Catalyst Blueprint umbrella chart for the Kubernetes cluster-autoscaler configured with the Hetzner Cloud cloud-provider. Adds and removes Hetzner workers in response to FailedScheduling events on a Sovereign's k3s cluster.

Why

Per issue #767, a freshly-provisioned Sovereign reaches FailedScheduling the moment the bootstrap-kit's RAM aggregate exceeds the static worker pool the operator picked in the wizard. Live evidence (otech92): two cpx32 workers couldn't fit the external-secrets-webhook Pod because the bootstrap-kit consumed the full 16 GB. The fix is two-pronged:

Pre-launch: the wizard's StepReview surfaces an estimated footprint so the operator picks a worker pool that fits.
Runtime: this blueprint adds cluster-autoscaler so the Sovereign scales workers up/down on demand, bounded by the min/max operator chose at launch.

How it wires

Helm subchart: upstream kubernetes/autoscaler/cluster-autoscaler vendor-neutral, multi-cloud cluster-autoscaler. The Hetzner cloud provider ships in the same upstream container image.
========================
* _Study questions_:
[1] Can you duplicate the cluster-autoscaler chart text between "Catalyst Blueprint umbrella" and "Sovereign's k3s cluster.", inclusive?
[2] Could you finish out the next part of the cluster-autoscaler chart description, picking up from the point where it stops?
The entries that come after this text are not required for anything here.

* _Data extracted from a collection_:
========================
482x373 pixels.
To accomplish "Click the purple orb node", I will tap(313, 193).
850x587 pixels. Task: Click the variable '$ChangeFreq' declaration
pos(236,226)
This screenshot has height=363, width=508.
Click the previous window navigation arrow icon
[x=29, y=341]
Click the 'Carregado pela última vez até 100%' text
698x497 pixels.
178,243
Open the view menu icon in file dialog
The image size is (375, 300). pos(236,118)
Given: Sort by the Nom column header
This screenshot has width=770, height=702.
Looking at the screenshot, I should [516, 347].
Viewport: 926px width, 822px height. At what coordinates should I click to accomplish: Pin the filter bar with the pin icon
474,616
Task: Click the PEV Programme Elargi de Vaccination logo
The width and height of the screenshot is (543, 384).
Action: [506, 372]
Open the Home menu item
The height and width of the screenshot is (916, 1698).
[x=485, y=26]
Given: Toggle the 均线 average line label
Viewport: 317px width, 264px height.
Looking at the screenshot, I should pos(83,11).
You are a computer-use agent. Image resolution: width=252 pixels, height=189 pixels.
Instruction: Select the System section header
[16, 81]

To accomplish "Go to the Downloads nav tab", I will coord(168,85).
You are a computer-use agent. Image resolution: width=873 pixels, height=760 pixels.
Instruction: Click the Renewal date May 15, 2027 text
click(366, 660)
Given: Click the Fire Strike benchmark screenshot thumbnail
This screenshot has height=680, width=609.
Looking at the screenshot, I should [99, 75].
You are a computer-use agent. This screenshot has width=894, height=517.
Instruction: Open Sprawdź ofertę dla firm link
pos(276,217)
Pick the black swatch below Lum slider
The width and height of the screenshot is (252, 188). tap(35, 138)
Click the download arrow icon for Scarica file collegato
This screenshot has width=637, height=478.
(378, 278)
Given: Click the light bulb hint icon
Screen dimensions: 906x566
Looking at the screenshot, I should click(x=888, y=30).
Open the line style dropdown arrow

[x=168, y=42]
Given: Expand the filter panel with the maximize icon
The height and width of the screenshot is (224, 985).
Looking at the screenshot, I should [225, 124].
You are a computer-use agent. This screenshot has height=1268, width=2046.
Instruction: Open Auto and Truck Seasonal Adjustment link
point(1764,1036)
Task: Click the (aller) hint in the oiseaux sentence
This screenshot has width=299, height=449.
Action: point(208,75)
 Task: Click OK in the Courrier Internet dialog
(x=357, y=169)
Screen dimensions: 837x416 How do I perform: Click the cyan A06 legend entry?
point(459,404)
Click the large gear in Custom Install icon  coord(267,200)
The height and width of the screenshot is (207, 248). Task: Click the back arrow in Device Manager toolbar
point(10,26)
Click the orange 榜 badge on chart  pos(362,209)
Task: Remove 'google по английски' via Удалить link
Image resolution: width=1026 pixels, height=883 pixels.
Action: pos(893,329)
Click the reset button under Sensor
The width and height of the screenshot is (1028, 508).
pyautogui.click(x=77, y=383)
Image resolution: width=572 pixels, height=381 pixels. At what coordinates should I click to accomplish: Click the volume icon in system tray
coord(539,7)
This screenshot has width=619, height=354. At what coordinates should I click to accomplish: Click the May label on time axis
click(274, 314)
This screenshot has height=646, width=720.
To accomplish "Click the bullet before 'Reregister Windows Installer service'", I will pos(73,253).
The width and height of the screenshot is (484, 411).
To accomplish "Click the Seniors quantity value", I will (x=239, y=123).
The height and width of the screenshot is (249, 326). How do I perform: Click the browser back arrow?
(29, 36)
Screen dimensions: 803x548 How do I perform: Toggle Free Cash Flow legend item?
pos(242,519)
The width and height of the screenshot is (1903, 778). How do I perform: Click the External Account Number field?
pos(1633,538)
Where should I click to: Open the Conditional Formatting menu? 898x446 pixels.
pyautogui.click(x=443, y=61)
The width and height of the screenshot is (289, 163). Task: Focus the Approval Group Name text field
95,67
========================
* _Expected responses_:
[1]
Catalyst Blueprint umbrella chart for the Kubernetes cluster-autoscaler configured with the Hetzner Cloud cloud-provider. Adds and removes Hetzner workers in response to FailedScheduling events on a Sovereign's k3s cluster.

[2]
Hetzner token: read at HelmRelease apply time from flux-system/cloud-credentials.hcloud-token (the canonical Secret cloud-init writes per ADR-0001 §11.3 — same Secret consumed by Crossplane provider-hcloud + provider-config-hcloud).
Node bootstrap (issue #921): cluster-autoscaler 1.32.x's Hetzner provider requires either HCLOUD_CLUSTER_CONFIG (per-pool JSON, base64) or HCLOUD_CLOUD_INIT (cloud-init.yaml, base64) — it FATALs at startup without one. This chart wires both via extraEnvSecrets against the rendered cluster-autoscaler/hetzner- node-config Secret. Per-Sovereign overlays populate the clusterAutoscalerHcloud.cloudInit value via Flux valuesFrom against flux-system/cloud-credentials.hcloud-cloud-init, which cloud-init at Phase 0 stamps with the base64 of the same worker cloud-init the Phase-0 worker fleet booted with.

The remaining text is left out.